Capítulo 17
No lo dudé ni un momento. Mi destino era el complejo majestuoso de la capital donde tenía mi capacitación, pero lo cambié por la sencillez de mi hogar y por la búsqueda y rescate de mi amiga. Viajé de regreso a mi ciudad y Bryan iba conmigo. Recordé las palabras que una vez me dijo Hamilton sobre la venganza que éste algún día ejecutaría. Fui más atrás en los recuerdos, hasta volver a ver en mis pensamientos a Teddy, su tortuga, la cual desapareció sin decir adiós, siguiendo el curso del río. Aquel río había sido compañero nuestro en la infancia. Nos vio jugar y crecer, pero también se llevó muchas cosas que nos pertenecían. Las inundaciones que habían azotado nuestras casas nos robaron la seguridad, alguna que otra reliquia cuyas aguas se llevaron, pero también a su tortuga justo después de que yo la acariciara. En mi conciencia aun vivía aquella culpa, alimentada por mi madre y por su forma de pensar. Ella no paraba de hablar de nuestra mala suerte. Yo no desistía en mi lucha contra ella. Quizás tenía esperanzas. Quizás creía en la redención.
—Perdóname, Bryan.
—¿Porqué, Uriel? ¿Porqué pides perdón? —indagó, estremecido visiblemente.
—Por lo de tu tortuga. Si fui yo el culpable de que ella se marchara, te pido perdón.
—Tranquilo, amigo —dijo, calmándome con sus palabras y con un abrazo —. Teddy solo buscaba un hogar. Lo he meditarlo mucho, especialmente en estos últimos días que he sabido todo lo que has pasado y que por Hamilton me di cuenta de las aventuras desafortunadas de Pardo, a quien ahora cuida como su mascota. ¿Quién lo iba a decir? Primero tú con Foamy, después él con este can amarillo. La vida da vueltas impensadas. Yo tuve a Teddy, es verdad, pero quizás no supe aprovecharla cuando estuvo conmigo. Ahora soy yo el que no tiene mascotas. Y quizás mi tortuga lo que necesitaba era su libertad. Puede que el río no se la llevara. Quizás fue su corazón quien la alejó de mí, y el río solo sirvió de canal para que viera su sueño realizado. Lo de tu caricia de despedida solo fue una mera coincidencia. Fue tonto pensar en vengarme, una cosa de niños, totalmente. Ahora debemos pensar en Foamy y devolverla a su hogar, que es a tu lado. El hogar de una mascota es ése donde ha puesto su corazón.
No pude decir nada ante aquello.

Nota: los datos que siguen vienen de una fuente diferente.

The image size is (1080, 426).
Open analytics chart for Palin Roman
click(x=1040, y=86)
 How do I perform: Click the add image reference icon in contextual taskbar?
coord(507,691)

Mi mente asimilaba cada una de sus palabras. Después de eso ya no hablamos. El se quedó dormido y yo contemplé el paisaje que se veía a través de la ventana. Recordé la primera vez que viajé con Foamy y cómo ella lloraba por el frío y los látigos recibidos de una lluvia que no escatimó, y que nunca dejó de ser amenazante.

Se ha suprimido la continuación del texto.